No, Supima is not another random designer you've never heard of. Rather, it's a fairly old non-profit corporation that purveys and promotes cotton grown here in the United States. ("World's Finest Cotton" is their not-so-humble slogan.) This year, the company sponsored a design competition between eight graduating seniors from Pratt, the Rhode Island School of Design, Savannah College of Art and Design, and FIT. The stakes: a cool $10,000. The judges: Nicole Miller and some other people. The host: Rachel Zoe, as effusive and hyper-zealous as a teacher running a third-grade science fair.
I wouldn't say that everyone who was in the contest deserves instant fame and fortune. A lot of the designs were blunt, one-note instruments, all edgy and avant garde but without any of the immanent consciousness of tradition and history that gives great fashion its depth. Rookie stuff, in other words. A lot of the designs were also overpowered by their (presumably mandatory) materials; Supima denim, "World's Finest" or not, made for some inescapably inelegant eveningwear. But I will say this: every one of these young designers-to-be had a distinct voice, and that's impressive.

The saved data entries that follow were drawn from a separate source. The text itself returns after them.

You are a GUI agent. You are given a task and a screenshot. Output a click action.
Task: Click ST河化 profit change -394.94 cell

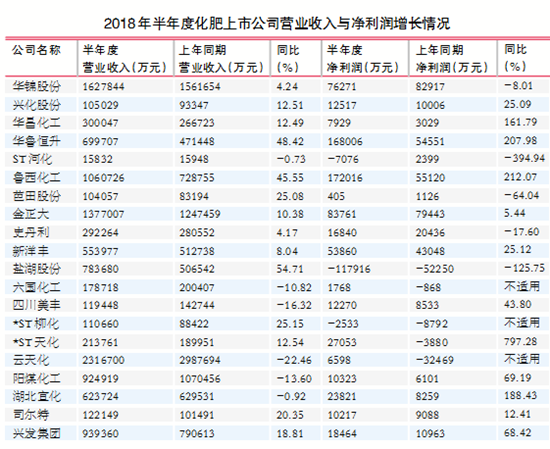(525, 158)
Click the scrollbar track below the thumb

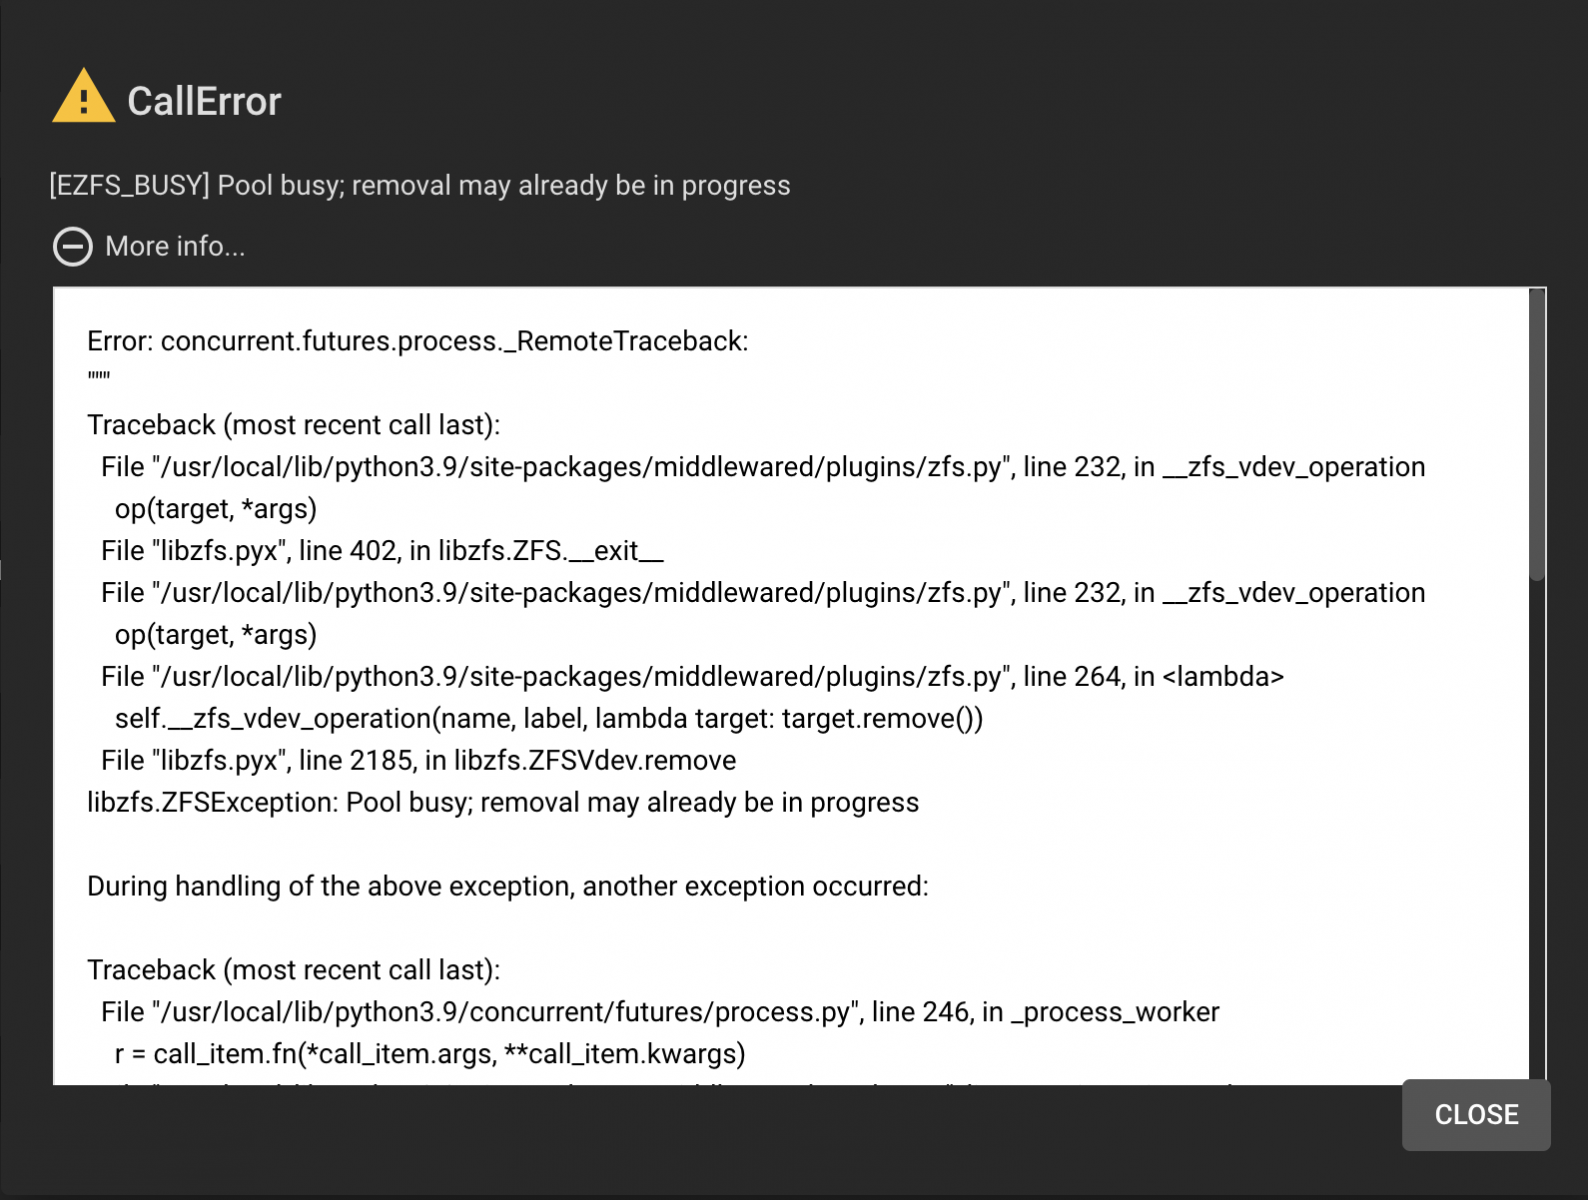click(x=1537, y=830)
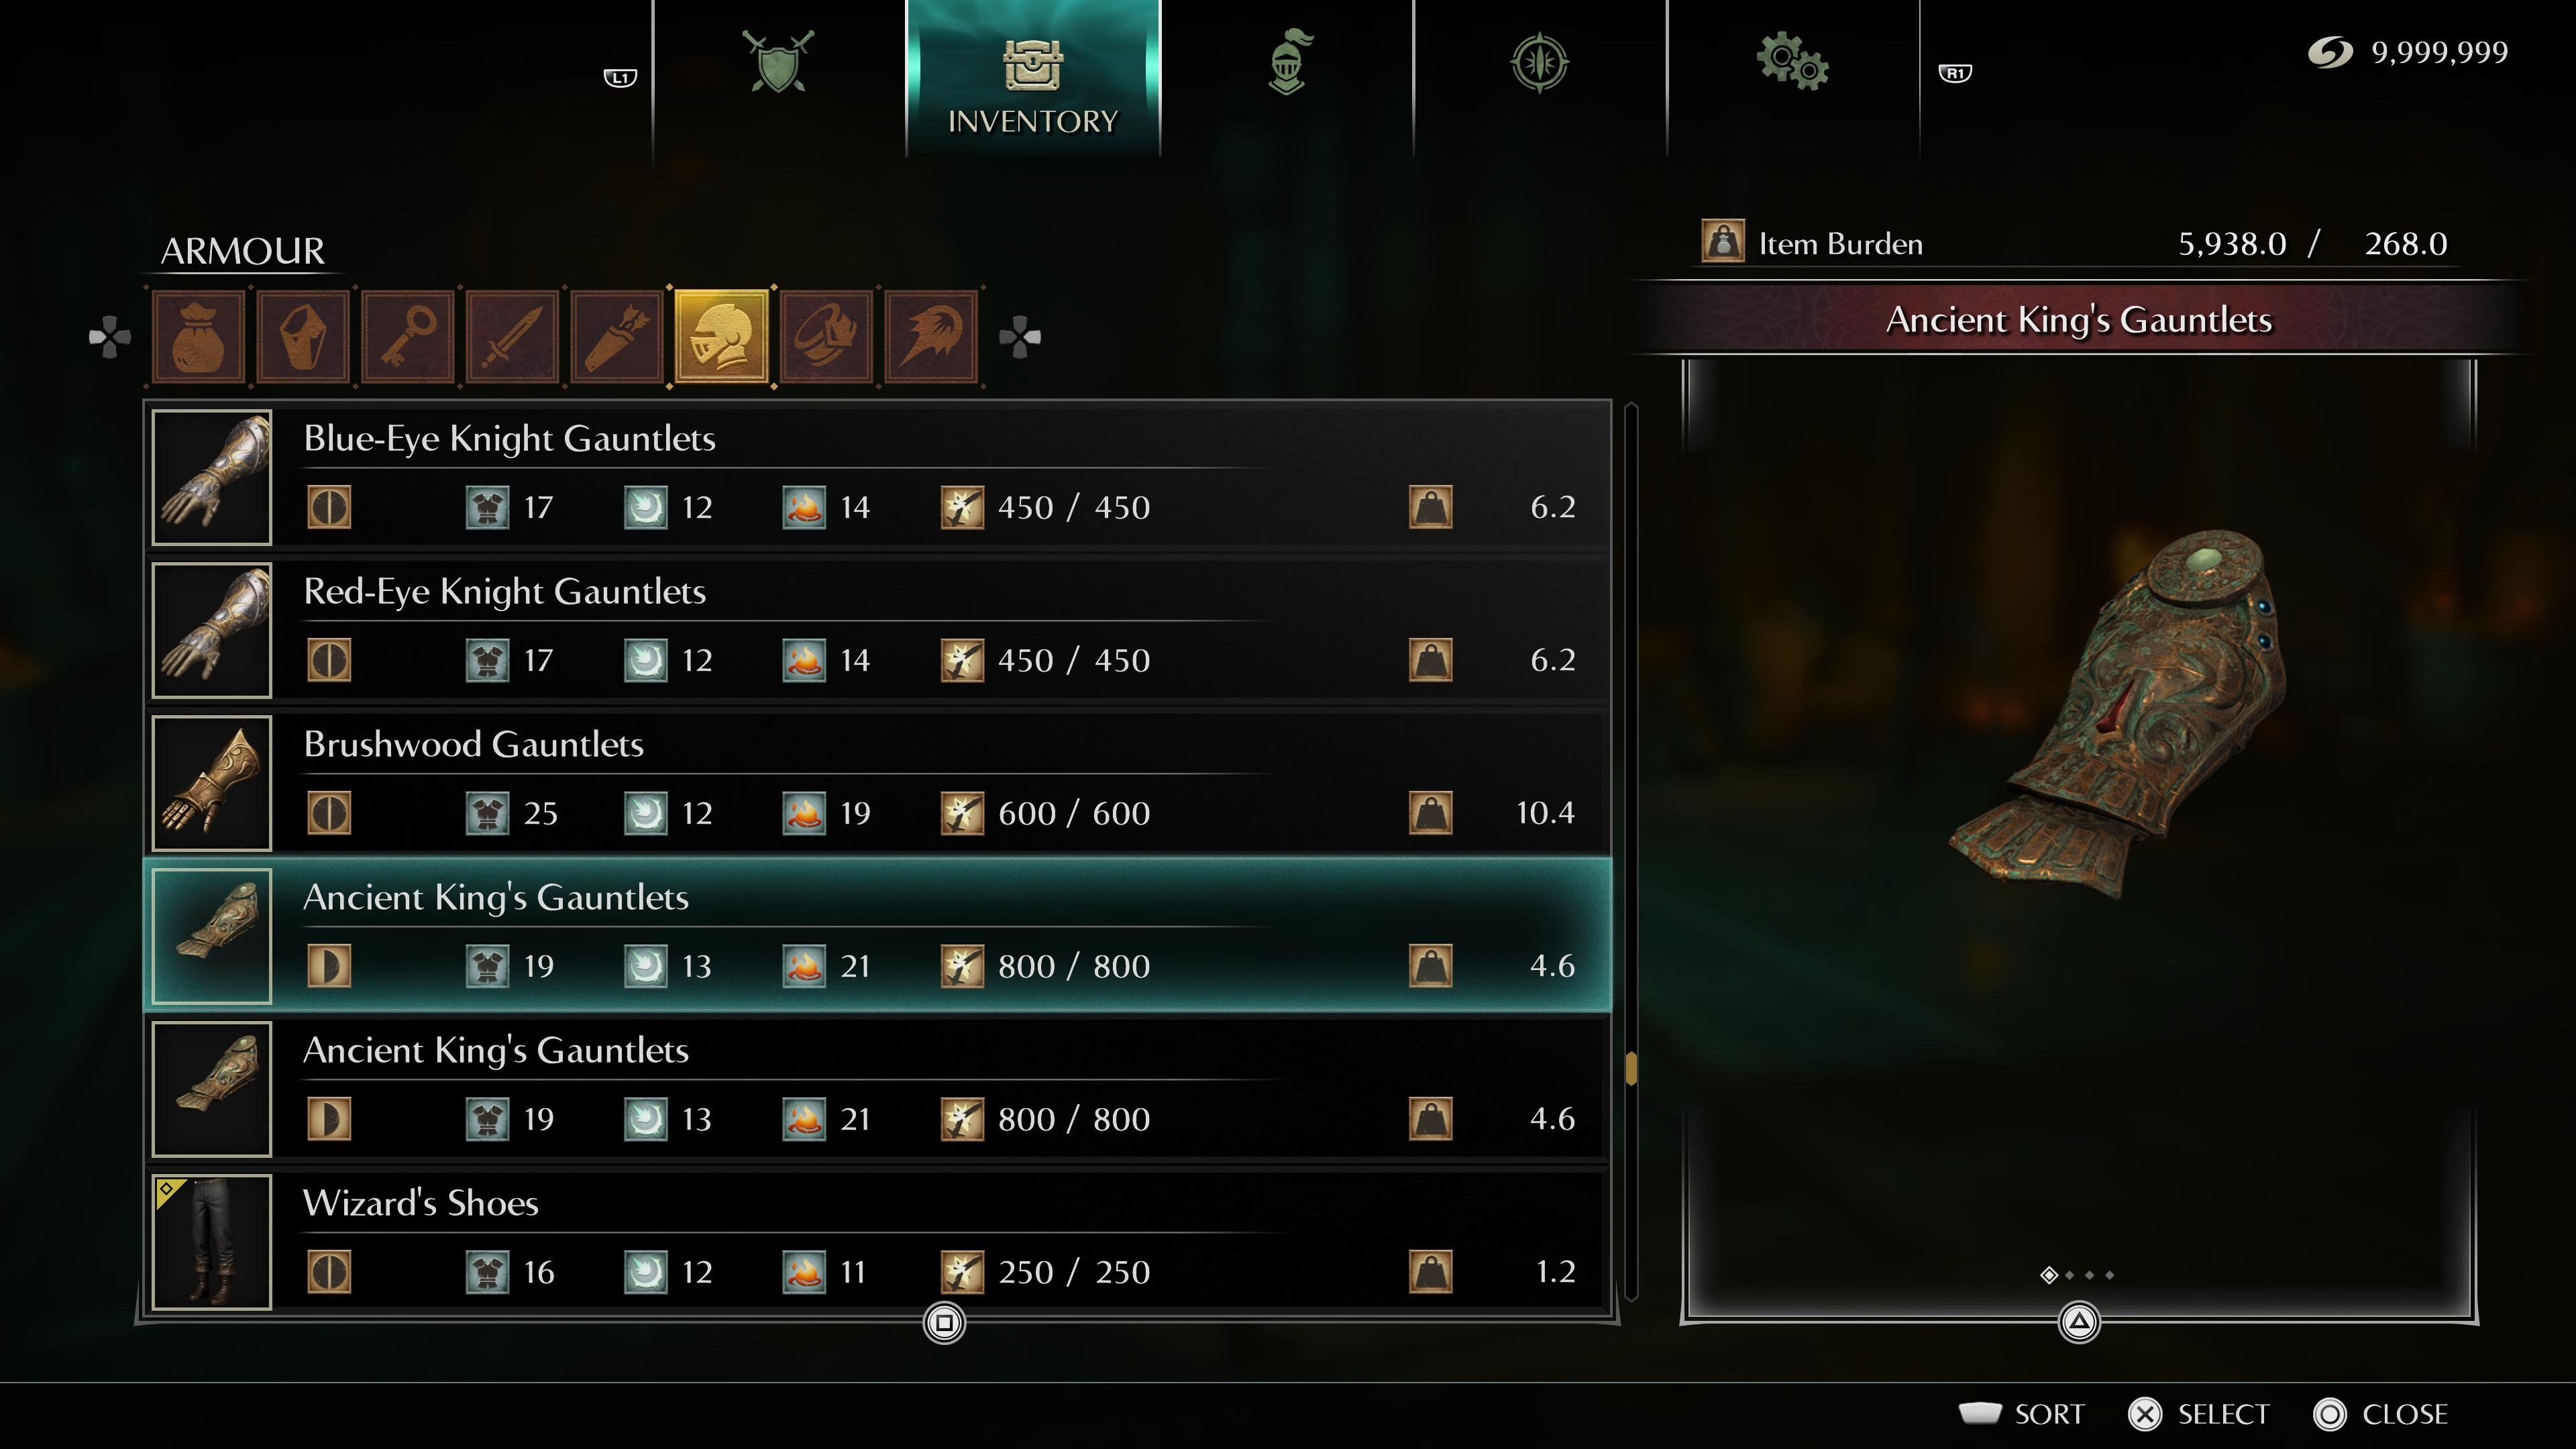Open the key items category icon
2576x1449 pixels.
(x=408, y=337)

MaRu Jung, a student from Pratt, showed off some simple, strapless cocktail dresses whose understatement was completely contradicted – in a good way – by the designs on the fabric itself, which had the opulent warmth of Victorian ceiling frescos. Dara Rosen, also from Pratt, showed off some great pieces that straddled the line between elegance and flirtiness, most notably a single-shoulder cocktail dress in hand-dyed, purple twill. Rachel Pullman, from Rhode Island, was perhaps the only person to master that denim, and she did so by rendering it nearly invisible (or at least inconsequential) in a loudly modernist black evening dress with a gold, rectangular belt buckle. Marlow Larson (from Savannah College) did great things with tea-dye.
There was also, of course, a whole lot of Helena Bonham Carter unwearable bullshit. Pullman had a sleeveless mini with a puffy train that made the model look like some sort of beetle. Larson ruined some perfectly beautiful dresses with gaudy costume jewels. Lorena Cuevas (also from Savannah) seemed to think that no dress was complete without incredibly pointy shoulder protrusions. The only thing that could possibly explain the overabundance of netting accents in the work of Amy Bittner (FIT) is if she were a professional basketweaver and/or fisherwoman.
The winner ended up being Jusil Carroll, a student at FIT, and I suspect it was a matter of pure contrast. Her stuff was classy, wearable, and unremarkable. But she did have one piece that could hold its own against all the other moleskine daydreams: a sleeveless evening gown with two leather platforms jutting out from each hip. It wouldn't be out-of-place on the girlfriend of Lando Calrissian.